"What am I doing with my life": An examination of my underlying motives for continuing my work on this website

After however many months of complete inactivity, I've finally caved and started using neocities for its intended purpose again. My job has brought me into much closer contact with "shitty" (barebones) websites than I have been before, and it might have actually been the tipping point for me to start caring enough about html to update this site. The idea of having an absolutely dogshit quality website compared to professional product is honestly kind of exciting to me, and I feel like it's one of the purest forms of using and interacting with the the internet. Like, how much closer to the soul of the internet do you get than having tiny file sizes and web design that could be displayed on a computer from 2003?
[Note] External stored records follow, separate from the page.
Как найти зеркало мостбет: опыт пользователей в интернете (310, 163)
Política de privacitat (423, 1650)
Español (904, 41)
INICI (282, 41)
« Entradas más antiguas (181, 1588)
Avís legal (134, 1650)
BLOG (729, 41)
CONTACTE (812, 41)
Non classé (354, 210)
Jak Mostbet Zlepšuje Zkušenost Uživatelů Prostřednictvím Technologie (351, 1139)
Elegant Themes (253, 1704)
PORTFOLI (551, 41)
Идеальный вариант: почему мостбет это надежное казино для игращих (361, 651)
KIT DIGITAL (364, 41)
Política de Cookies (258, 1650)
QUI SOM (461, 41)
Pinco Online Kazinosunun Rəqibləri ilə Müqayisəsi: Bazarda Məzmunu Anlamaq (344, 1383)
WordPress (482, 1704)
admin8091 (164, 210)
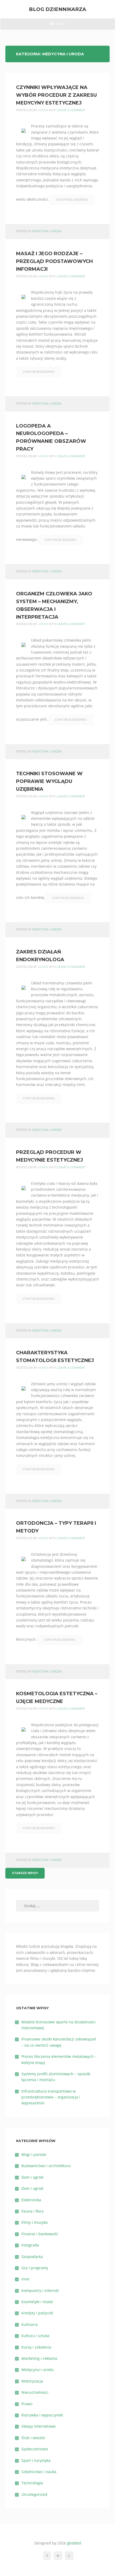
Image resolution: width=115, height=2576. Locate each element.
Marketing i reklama (39, 2358)
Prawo (26, 2403)
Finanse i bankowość (39, 2233)
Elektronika (31, 2199)
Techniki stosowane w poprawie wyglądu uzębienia (49, 781)
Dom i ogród (32, 2177)
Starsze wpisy (25, 1873)
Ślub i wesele (33, 2437)
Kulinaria (29, 2324)
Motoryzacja (32, 2381)
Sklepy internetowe (38, 2426)
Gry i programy (34, 2267)
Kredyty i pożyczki (37, 2312)
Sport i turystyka (36, 2460)
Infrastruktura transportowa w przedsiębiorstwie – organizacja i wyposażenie (50, 2097)
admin (43, 110)
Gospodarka (32, 2256)
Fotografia (30, 2245)
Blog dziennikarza (57, 9)
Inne (25, 2279)
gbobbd (74, 2543)
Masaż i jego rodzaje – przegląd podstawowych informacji (54, 261)
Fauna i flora (32, 2211)
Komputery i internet (40, 2290)
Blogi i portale (33, 2154)
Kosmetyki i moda (37, 2301)
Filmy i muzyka (34, 2222)
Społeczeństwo (34, 2448)
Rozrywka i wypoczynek (42, 2415)
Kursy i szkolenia (36, 2347)
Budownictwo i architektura (46, 2165)
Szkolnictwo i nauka (38, 2471)
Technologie (32, 2482)
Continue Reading (72, 199)
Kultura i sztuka (35, 2335)
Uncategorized (34, 2494)
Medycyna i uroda (47, 231)
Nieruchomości (34, 2392)
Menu (57, 26)
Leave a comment (71, 110)
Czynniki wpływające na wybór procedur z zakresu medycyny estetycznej (56, 95)
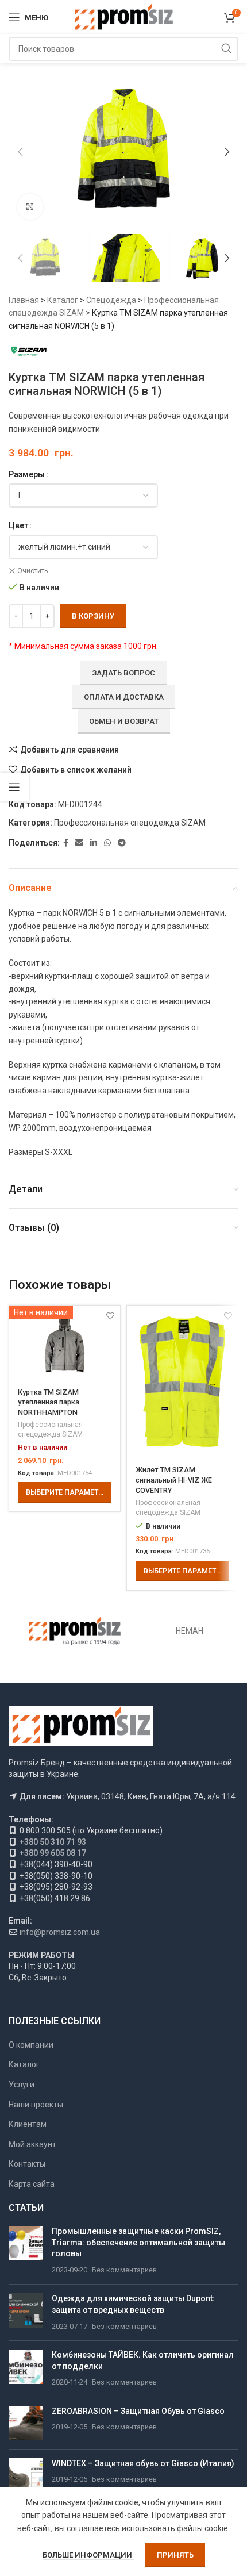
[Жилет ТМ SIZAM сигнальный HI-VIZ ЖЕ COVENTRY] (182, 1381)
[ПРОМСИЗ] (74, 1631)
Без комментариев (124, 2270)
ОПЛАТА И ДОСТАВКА (124, 697)
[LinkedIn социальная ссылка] (94, 843)
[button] (20, 151)
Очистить (32, 571)
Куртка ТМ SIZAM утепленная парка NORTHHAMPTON (48, 1402)
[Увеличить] (30, 207)
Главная (24, 300)
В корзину (93, 616)
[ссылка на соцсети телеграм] (121, 843)
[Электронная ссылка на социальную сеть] (79, 843)
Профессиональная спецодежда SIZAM (130, 822)
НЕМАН (189, 1631)
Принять (175, 2555)
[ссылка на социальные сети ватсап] (107, 843)
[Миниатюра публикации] (26, 2250)
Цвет (18, 525)
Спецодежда (111, 300)
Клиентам (28, 2124)
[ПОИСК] (226, 49)
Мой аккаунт (32, 2144)
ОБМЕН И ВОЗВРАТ (124, 721)
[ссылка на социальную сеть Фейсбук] (66, 843)
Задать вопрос (123, 673)
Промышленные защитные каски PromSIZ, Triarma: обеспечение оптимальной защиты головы (138, 2242)
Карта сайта (32, 2184)
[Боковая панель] (14, 787)
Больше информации (88, 2555)
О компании (31, 2044)
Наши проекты (36, 2104)
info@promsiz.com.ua (60, 1932)
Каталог (62, 300)
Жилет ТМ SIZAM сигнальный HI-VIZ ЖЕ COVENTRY (174, 1479)
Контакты (27, 2163)
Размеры (27, 474)
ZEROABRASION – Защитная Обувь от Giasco (138, 2411)
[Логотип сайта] (123, 16)
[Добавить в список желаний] (228, 1316)
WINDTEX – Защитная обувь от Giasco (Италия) (143, 2463)
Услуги (21, 2084)
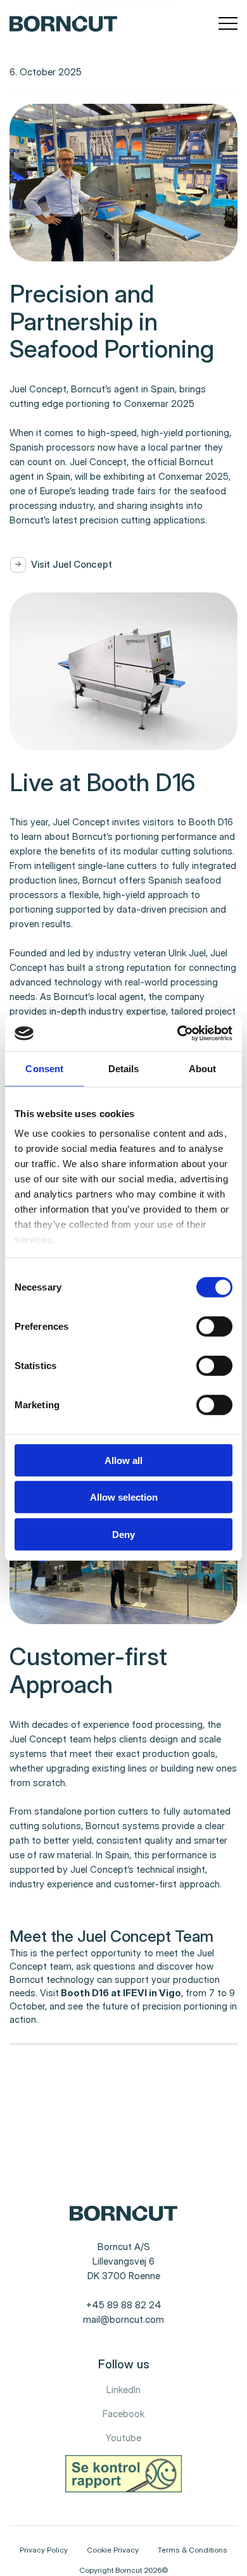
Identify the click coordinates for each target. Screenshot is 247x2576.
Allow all (123, 1459)
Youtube (123, 2438)
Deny (123, 1534)
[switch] (204, 1323)
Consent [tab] (44, 1068)
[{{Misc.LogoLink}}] (63, 23)
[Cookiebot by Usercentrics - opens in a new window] (177, 1033)
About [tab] (203, 1068)
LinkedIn (123, 2390)
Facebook (123, 2414)
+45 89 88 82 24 (124, 2305)
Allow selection (124, 1497)
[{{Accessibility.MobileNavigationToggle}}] (228, 24)
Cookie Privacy (113, 2549)
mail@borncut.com (123, 2319)
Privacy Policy (44, 2549)
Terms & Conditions (192, 2549)
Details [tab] (123, 1068)
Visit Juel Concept (71, 564)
There's a lot about the 2000s that I know I should be glad to have avoided, but some parts of it are really nostalgic to me in a way that is accentuated by my missing out on them. I was thinking about it the other day, and I can't help but wonder if the popularity of microblogging-type things like this among trans people of my age are due at least in part to not getting to really experience them as a child. As always, When you didn't get to grow up living the life you wanted, it seems only natural that you would use your years of newfound freedom to give yourself the childhood you were robbed of. If I couldn't be a teenage girl on the internet when I was a kid, I may as well be a teenage girl on the internet now, roleplaying a period of time that may have never existed in this form. It's kind of comforting to think about.

To be honest, playing at blogger on neocities and editing html brings back memories of daycare in elementary school playing pokemon and kirby and hanging out with other girls (a weird notion to think about, that I was hanging out with girls as someone who did not yet know they were a girl). Those years carry with them a certain innocence and unabashed authenticity that the activity of writing out one's thoughts directly onto the internet evokes; I was not afraid of being weird then, and I am not afraid of doing this now. The reclaiming of my life as something for me has been a years-long struggle, and I've had to fight through a lot of mental walls that I've put up for my safety, but I feel like I'm closer to living as who I want to be every day. I have spent so many of my formative years telling myself to stop being so weird or stop taking up so much space or stop trying to convince yourself that you're a girl and it was fucking exhausting. I don't want to live like that anymore; I can be a guy for work or family or whoever needs that, but I can't lie to myself about who I am and what I want and need.

Hopefully, writing these entries out will be a productive way of getting me to think about useful concepts in a decent headspace while also honing my skills in building a shitty website. I like this so far.